[Linux-cluster] Some questions - migrating from Sun to Red Hat cluster

Thomas Sjolshagen thomas at sjolshagen.net
Tue Nov 2 10:14:17 UTC 2010


 On Mon, 1 Nov 2010 22:45:11 -0600, Ivan Fetch <ifetch at du.edu> wrote:
> Hello,
>
> I have been using two CentOS 5.5 virtual machines, to learn Linux
> clustering, as a potential replacement for Sun (Sparc) clusters. We
> run Red Hat Enterprise Linux, but do not yet have any production
> cluster experience. I've got a few questions, which I'm stuck on:
>
> IS it possible to stop or restart one resource, instead of the entire
> resource group (service)? This can be handy when you want to work on 
> a
> resource (Apache), without having cluster restart it out from under
> you, but you still want your storage and IP to stay online. It seems
> like the clusvcadm command only operates on services; groups of
> resources.
>

 I don't know if this is the officially sanctioned way, but I tend to 
 freeze the group/service (clusvcadm -Z) and then use the start/stop 
 service script (service httpd reload, etc) to manipulate the daemons. 
 I've got a multi-daemon mail server service that brings up postfix + 
 amavisd + sqlgrey, ++ so this is handy here).

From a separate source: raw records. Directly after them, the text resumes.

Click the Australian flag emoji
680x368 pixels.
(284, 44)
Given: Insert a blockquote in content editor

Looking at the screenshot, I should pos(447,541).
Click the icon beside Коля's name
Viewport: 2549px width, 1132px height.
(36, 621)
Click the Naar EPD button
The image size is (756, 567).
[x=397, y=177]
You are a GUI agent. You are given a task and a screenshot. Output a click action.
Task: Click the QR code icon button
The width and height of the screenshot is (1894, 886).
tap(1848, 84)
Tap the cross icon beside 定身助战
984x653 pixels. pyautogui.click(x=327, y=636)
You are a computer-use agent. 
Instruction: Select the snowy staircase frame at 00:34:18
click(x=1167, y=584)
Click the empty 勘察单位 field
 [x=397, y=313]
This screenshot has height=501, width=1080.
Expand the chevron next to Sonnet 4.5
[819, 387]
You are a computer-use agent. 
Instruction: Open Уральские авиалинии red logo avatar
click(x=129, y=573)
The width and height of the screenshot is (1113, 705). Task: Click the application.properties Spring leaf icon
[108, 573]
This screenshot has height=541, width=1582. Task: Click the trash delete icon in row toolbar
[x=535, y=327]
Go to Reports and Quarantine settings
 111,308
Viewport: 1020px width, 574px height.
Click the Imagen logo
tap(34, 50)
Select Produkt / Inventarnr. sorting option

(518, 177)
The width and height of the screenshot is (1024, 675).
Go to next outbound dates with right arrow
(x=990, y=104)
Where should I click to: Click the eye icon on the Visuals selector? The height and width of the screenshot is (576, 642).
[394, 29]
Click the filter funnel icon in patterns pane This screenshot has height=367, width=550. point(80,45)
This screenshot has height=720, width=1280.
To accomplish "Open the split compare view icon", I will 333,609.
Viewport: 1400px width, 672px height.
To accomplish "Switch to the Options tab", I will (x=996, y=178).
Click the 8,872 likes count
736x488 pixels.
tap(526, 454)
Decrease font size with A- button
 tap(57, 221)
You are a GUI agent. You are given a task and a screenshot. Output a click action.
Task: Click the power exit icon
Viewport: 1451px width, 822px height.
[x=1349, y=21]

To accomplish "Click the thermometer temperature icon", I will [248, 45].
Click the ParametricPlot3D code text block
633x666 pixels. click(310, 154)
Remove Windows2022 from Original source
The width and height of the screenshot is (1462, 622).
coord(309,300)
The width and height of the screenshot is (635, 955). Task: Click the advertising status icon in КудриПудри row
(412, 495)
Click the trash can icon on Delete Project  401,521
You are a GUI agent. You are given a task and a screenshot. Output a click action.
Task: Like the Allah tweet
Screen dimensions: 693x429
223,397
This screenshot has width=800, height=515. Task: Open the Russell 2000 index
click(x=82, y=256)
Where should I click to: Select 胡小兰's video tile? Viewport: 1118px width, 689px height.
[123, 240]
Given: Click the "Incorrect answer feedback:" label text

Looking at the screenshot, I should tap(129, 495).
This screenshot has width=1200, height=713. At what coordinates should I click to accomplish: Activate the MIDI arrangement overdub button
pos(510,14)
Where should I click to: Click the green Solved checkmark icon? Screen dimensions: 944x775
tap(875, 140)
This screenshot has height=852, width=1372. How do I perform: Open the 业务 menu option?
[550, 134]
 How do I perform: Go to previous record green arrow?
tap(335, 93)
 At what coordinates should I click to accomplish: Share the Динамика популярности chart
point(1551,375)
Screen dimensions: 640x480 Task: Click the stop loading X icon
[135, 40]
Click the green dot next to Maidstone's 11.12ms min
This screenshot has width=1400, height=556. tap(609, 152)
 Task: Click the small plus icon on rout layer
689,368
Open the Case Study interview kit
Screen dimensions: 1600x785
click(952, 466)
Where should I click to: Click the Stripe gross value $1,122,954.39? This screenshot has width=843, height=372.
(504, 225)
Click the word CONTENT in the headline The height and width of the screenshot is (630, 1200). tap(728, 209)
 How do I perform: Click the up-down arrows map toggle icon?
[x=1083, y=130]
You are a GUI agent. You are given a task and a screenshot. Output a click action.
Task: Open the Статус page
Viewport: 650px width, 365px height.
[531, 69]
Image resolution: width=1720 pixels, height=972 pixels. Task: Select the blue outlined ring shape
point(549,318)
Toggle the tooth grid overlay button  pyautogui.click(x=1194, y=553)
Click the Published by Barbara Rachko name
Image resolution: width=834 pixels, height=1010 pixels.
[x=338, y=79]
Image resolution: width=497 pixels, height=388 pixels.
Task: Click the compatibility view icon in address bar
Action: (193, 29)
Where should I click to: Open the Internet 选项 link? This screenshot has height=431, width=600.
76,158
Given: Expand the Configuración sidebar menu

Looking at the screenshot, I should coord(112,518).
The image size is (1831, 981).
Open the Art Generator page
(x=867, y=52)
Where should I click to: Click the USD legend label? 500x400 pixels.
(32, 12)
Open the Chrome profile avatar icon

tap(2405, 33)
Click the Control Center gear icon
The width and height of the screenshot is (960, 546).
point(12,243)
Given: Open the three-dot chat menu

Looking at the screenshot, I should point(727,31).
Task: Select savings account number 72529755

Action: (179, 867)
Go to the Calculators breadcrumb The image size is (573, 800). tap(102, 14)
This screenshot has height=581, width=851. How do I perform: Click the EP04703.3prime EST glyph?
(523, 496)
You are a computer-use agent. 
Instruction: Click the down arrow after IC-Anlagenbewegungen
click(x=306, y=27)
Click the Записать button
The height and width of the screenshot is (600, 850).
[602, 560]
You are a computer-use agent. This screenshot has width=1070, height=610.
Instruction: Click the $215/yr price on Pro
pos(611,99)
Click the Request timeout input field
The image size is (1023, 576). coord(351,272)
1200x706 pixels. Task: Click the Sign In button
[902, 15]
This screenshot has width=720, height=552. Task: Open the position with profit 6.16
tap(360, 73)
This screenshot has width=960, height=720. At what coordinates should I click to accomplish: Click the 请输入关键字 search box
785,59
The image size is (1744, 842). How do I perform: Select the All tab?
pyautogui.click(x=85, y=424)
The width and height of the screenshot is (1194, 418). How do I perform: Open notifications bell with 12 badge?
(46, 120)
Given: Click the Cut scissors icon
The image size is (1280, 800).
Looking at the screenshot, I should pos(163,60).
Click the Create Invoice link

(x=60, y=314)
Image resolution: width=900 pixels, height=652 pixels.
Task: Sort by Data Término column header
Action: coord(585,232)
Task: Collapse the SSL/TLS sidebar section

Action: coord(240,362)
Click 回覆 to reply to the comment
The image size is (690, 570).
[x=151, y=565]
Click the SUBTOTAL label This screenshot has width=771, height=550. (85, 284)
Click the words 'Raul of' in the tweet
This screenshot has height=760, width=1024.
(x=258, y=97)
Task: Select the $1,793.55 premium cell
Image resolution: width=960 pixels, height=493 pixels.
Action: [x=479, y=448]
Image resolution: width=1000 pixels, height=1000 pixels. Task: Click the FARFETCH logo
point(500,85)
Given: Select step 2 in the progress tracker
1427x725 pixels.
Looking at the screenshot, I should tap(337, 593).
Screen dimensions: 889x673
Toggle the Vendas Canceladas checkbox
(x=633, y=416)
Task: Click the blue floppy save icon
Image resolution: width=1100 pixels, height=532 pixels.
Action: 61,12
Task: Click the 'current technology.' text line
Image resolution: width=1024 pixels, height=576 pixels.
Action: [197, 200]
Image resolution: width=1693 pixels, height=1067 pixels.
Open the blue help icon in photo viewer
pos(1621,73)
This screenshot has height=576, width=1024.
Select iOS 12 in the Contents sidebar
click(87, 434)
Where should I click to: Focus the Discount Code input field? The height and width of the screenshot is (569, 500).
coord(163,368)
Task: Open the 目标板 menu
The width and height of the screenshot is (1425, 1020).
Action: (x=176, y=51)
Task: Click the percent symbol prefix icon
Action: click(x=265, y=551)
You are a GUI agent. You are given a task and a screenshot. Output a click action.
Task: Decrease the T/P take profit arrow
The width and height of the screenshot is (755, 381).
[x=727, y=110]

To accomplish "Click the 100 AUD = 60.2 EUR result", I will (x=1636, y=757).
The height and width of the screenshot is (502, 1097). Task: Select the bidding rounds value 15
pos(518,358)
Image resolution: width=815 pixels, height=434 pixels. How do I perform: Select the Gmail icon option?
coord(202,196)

> What is the most common way to create and adjust service definitions
> - using Lusi, editing cluster.conf by hand, using command-line tools,
> or something else?
>

 I'm a die-hard CLI guy, so I tend to prefer editing by hand & 
 validating the cluster.conf file before loading it/using it (had a 
 couple of typo's that caused me grief as far as keeping things running 
 goes).
 
> For a non-global filesystem, which follows a service, is HA LVM the
> way to go? I have seen some recommendations against HA LVM, because
> LVM tagging being reset on a node, can allow that node to touch the
> LVM out-of-turn.
>
> What is the recommended way to make changes to an HA LVM, or add a
> new HA LVM, when lvm.conf on cluster nodes are already configured to
> tag? I have accomplished this by temporarily editing lvm.conf on one
> node, removing the tag line, and then making necessary changes to the
> LVM - it seems like there is likely a better way to do this.
>
> Will the use of a quarum disk, help to keep one node from fensing the
> other at boot (E.G> node1 is running, node2 boots and fenses node1)?
> This fensing does not happen every time I boot node2 - I may need to
> reproduce this and provide logs.

 I think, perhaps, you may need/want the <fence_daemon clean_start="1"> 
 included so as to avoid this? IIRC, setting clean_start helped me avoid 
 fencing of the surviving node at restart.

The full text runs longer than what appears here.